Task brief → If a line contains "You are a computer-use agent. This", it is the last one to write out; begin with the first line of the records and copy each exactly.

Source data →
►
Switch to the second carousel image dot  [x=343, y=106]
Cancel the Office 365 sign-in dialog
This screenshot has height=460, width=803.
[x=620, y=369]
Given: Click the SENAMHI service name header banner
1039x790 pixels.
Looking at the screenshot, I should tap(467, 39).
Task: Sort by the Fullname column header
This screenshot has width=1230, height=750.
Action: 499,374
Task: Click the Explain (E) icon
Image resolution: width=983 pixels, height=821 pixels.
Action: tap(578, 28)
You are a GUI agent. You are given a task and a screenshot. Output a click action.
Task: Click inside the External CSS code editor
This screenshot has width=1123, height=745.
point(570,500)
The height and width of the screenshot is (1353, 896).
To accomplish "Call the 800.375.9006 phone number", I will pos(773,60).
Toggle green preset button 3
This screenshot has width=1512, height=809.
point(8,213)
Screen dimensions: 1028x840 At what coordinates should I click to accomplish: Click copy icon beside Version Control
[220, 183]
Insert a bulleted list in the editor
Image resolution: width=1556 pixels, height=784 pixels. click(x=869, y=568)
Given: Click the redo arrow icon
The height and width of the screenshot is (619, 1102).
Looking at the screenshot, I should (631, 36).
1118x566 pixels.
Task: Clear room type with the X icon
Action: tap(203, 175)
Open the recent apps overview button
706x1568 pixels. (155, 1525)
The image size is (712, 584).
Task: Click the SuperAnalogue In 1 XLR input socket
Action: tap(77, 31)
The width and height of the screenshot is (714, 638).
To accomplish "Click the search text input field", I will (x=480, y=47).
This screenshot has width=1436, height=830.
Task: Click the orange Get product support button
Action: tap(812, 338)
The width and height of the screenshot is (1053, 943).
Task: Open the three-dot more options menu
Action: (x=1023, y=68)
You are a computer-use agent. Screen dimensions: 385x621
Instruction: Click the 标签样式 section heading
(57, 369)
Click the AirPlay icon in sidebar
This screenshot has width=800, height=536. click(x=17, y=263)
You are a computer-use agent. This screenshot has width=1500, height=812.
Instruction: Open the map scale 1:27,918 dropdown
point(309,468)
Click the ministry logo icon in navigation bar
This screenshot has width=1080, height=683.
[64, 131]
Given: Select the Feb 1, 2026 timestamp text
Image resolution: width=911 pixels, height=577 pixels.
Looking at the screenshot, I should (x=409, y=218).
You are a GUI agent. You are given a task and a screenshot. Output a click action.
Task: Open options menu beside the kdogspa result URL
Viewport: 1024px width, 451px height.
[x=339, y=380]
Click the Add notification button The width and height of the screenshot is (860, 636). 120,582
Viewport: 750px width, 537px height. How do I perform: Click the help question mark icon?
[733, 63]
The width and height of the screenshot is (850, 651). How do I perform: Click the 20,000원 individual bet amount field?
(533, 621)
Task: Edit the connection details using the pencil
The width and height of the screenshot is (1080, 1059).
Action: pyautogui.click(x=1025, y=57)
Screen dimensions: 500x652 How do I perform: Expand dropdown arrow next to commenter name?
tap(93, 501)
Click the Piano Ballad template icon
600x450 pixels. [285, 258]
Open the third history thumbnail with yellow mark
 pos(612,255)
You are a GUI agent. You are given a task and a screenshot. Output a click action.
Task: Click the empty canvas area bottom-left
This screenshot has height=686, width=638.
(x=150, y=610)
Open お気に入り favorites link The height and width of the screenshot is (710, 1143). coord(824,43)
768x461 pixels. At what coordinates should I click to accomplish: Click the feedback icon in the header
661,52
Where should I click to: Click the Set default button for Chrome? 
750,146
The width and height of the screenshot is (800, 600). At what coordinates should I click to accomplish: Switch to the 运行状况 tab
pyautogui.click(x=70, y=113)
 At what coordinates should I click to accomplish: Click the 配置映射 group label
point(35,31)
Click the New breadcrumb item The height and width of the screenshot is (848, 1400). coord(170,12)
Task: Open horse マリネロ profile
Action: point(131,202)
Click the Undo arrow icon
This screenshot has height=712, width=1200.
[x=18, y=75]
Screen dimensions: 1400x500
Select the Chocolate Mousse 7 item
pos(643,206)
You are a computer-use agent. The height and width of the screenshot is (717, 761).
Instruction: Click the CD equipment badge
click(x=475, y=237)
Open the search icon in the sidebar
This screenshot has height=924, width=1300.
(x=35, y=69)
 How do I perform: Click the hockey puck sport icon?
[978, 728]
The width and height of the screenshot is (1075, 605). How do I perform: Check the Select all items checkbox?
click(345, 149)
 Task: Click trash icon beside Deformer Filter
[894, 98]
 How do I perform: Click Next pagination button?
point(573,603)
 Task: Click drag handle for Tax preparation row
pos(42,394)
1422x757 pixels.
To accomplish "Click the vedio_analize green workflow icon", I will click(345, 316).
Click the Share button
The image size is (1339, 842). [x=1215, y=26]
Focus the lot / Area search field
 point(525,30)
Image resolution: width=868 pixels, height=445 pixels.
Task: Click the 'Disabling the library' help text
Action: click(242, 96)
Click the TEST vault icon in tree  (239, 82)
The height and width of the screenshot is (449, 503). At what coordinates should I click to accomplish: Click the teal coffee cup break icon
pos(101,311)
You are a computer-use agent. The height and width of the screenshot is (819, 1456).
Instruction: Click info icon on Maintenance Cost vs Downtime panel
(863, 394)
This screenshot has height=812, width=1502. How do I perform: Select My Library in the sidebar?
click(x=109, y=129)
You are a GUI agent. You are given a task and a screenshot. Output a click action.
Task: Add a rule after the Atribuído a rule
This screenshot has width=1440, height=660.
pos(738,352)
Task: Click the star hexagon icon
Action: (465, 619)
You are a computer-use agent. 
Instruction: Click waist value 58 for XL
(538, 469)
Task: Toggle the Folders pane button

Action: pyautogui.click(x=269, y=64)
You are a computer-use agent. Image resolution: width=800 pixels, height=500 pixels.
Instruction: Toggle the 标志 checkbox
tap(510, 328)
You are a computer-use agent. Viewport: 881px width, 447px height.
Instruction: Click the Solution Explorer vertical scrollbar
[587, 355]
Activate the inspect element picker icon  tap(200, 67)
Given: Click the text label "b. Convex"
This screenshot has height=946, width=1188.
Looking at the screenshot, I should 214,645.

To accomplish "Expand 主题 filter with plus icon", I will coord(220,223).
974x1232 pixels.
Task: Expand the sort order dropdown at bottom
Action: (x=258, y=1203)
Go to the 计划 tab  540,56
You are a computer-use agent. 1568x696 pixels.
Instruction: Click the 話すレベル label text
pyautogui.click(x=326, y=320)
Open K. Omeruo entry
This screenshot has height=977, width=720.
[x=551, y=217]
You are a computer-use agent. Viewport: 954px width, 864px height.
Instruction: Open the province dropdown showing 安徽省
◄
Task result →
Switch to the second carousel image dot  [x=343, y=106]
Cancel the Office 365 sign-in dialog
This screenshot has height=460, width=803.
[x=620, y=369]
Given: Click the SENAMHI service name header banner
1039x790 pixels.
Looking at the screenshot, I should tap(467, 39).
Task: Sort by the Fullname column header
This screenshot has width=1230, height=750.
Action: 499,374
Task: Click the Explain (E) icon
Image resolution: width=983 pixels, height=821 pixels.
Action: tap(578, 28)
You are a GUI agent. You are given a task and a screenshot. Output a click action.
Task: Click inside the External CSS code editor
This screenshot has width=1123, height=745.
point(570,500)
The height and width of the screenshot is (1353, 896).
To accomplish "Call the 800.375.9006 phone number", I will pos(773,60).
Toggle green preset button 3
This screenshot has width=1512, height=809.
point(8,213)
Screen dimensions: 1028x840 At what coordinates should I click to accomplish: Click copy icon beside Version Control
[220, 183]
Insert a bulleted list in the editor
Image resolution: width=1556 pixels, height=784 pixels. click(x=869, y=568)
Given: Click the redo arrow icon
The height and width of the screenshot is (619, 1102).
Looking at the screenshot, I should (631, 36).
1118x566 pixels.
Task: Clear room type with the X icon
Action: tap(203, 175)
Open the recent apps overview button
706x1568 pixels. (155, 1525)
The image size is (712, 584).
Task: Click the SuperAnalogue In 1 XLR input socket
Action: tap(77, 31)
The width and height of the screenshot is (714, 638).
To accomplish "Click the search text input field", I will (x=480, y=47).
This screenshot has width=1436, height=830.
Task: Click the orange Get product support button
Action: tap(812, 338)
The width and height of the screenshot is (1053, 943).
Task: Open the three-dot more options menu
Action: (x=1023, y=68)
You are a computer-use agent. Screen dimensions: 385x621
Instruction: Click the 标签样式 section heading
(57, 369)
Click the AirPlay icon in sidebar
This screenshot has width=800, height=536. click(x=17, y=263)
You are a computer-use agent. This screenshot has width=1500, height=812.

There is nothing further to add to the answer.